E se avesse ragione Elio Vittorini nel dire che l’“uomo politico è (o dovrebbe essere) un uomo di cultura specializzato” giacché l’attività politica “è una forma applicata di attività culturale (…) la forma per cui la cultura cerca di rendere reali per tutti le proprie possibilità critiche e costruttive”?

Oggi saremmo nei guai, e forse ci siamo!

Poche settimane fa, Franco Loi, mi diceva che la cultura non è funzionale ai meccanismi del potere; che il potere cercherà sempre in ogni modo di difendersi dalla cultura come ci si difende da una minaccia.

La cultura rende libere le persone, le rende in grado di problematizzare, di porre in essere delle criticità, di non accettare supinamente la prima soluzione, quella più urlata, quella qualunquista. Rende l’individuo capace di svincolarsi dal sempre in agguato tentativo di semplificare.

Il compito degli uomini di cultura è più che mai oggi quello di seminare dei dubbi, non già di raccogliere certezze”. Così si pronunciava Norberto Bobbio contro gli improvvisatori, i detentori delle soluzioni a buon mercato…Noi stessi non possiamo dimenticare che l’uomo di cultura non è colui che detiene la verità, bensì colui che ne è costantemente alla ricerca. Questa continua indagine sembra essere sospetta a chi governa a tutti i livelli: la parola cultura serve a riempire i discorsi di una classe dirigente che ha deciso di costruirsi un blasone intellettuale che non merita. Nessun uomo politico, infatti, respingerà mai una proposta o un progetto culturale che sia credibile e articolato, ma ne consentirà l’attuazione solo sino ad un certo punto: quello oltre il quale il discorso potrebbe indurre le persone a porsi domande scomode. Non possiamo ovviamente chiamare tale atteggiamento con il nome esplicito di censura fascista, ma la somiglianza ci induce a sospettare una certa filiazione.
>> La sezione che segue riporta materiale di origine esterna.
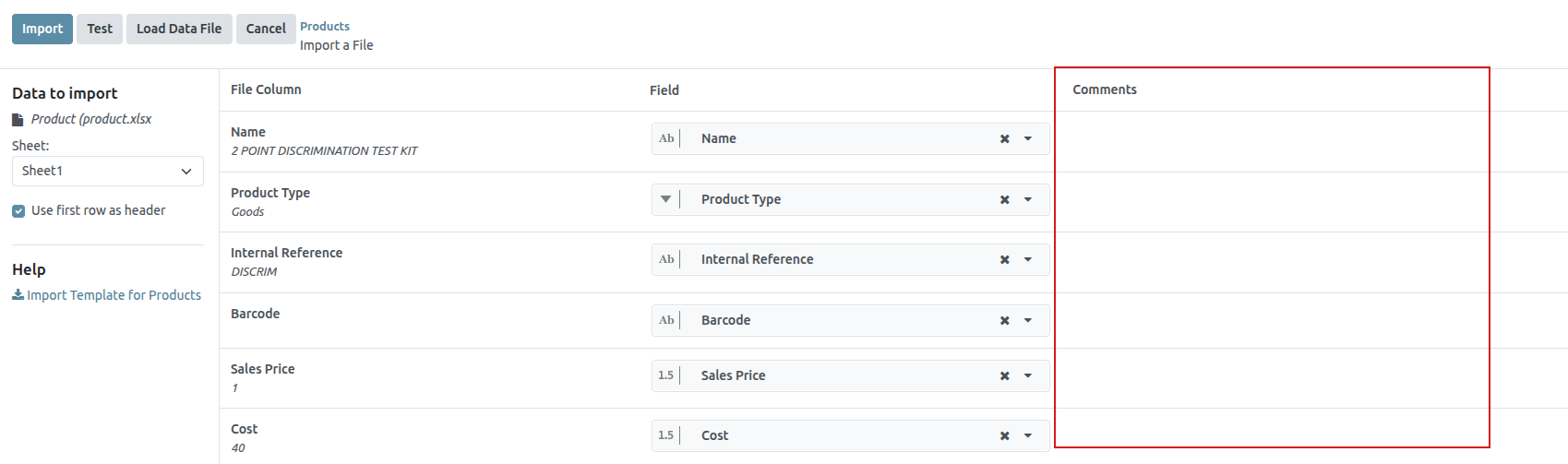Image resolution: width=1568 pixels, height=464 pixels.
Task: Remove the Barcode field mapping
Action: pos(1004,321)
Il potere è uno strumento tuttora necessario per mezzo del quale qualcuno delegato dalla comunità amministra la convivenza civile. Secondo Pasolini il potere è uno strumento autoreferenziale ed eminentemente anarchico poiché fa quello che vuole! Ma i veri anarchici non sarebbero d’accordo sull’accezione del termine: loro intendono la propria ideologia quale superamento del bisogno di governo; sognano un popolo adulto, che non ha necessità di leggi imposte da una classe superiore, in quanto in possesso della maturità necessaria per vivere secondo principii civili. Se questo sogno fosse realtà non vi sarebbe più bisogno di una classe dirigente detentrice di un potere repressivo. L’uomo che ha raggiunto un grado di maturità civile tale da non aver bisogno di leggi imposte dall’alto è l’obiettivo di qualsiasi processo culturale. Il frutto di questo processo renderebbe vano il Palazzo, escluderebbe automaticamente una classe che si nutre di se stessa. Quest’ultima può ancora dormire sonni tranquilli in quanto “il popolo è minorenne” e viene tenuto in tale condizione da una politica sempre attenta a non fornire sino in fondo gli strumenti necessari per raggiungere la maggiore età. L’uomo politico non può essere uomo di cultura, benché talvolta sia uomo istruito. Non può seminare dubbi, benché talvolta ne sia ingabbiato. Non ha interesse alla liberazione propria e del proprio simile. “Questo esattamente è cultura: la linea più avanzata raggiunta nella ricerca della verità ai fini della liberazione umana”. E’ sempre Vittorini che parla per ricordarci quanta strada vi sia ancora da percorrere per creare una società in grado di uscire dalla crisi nella quale viene tenuta avvinta: una società di uomini liberi senza che per questo debbano diventare sospetti o emarginati; una società nella quale la cultura sia il centro e il motore di ogni attività umana perché ricerca e continua scoperta di sé e degli altri. Non vorrei che la nostra poco incline all’approfondimento classe dirigente avesse abbracciato, fraintendendola, la considerazione del calviniano Palomàr quando dice che “solo dopo aver conosciuto la superficie delle cose, (…) ci si può spingere a cercare quel che c’è sotto. Ma la superficie delle cose è inesauribile”. 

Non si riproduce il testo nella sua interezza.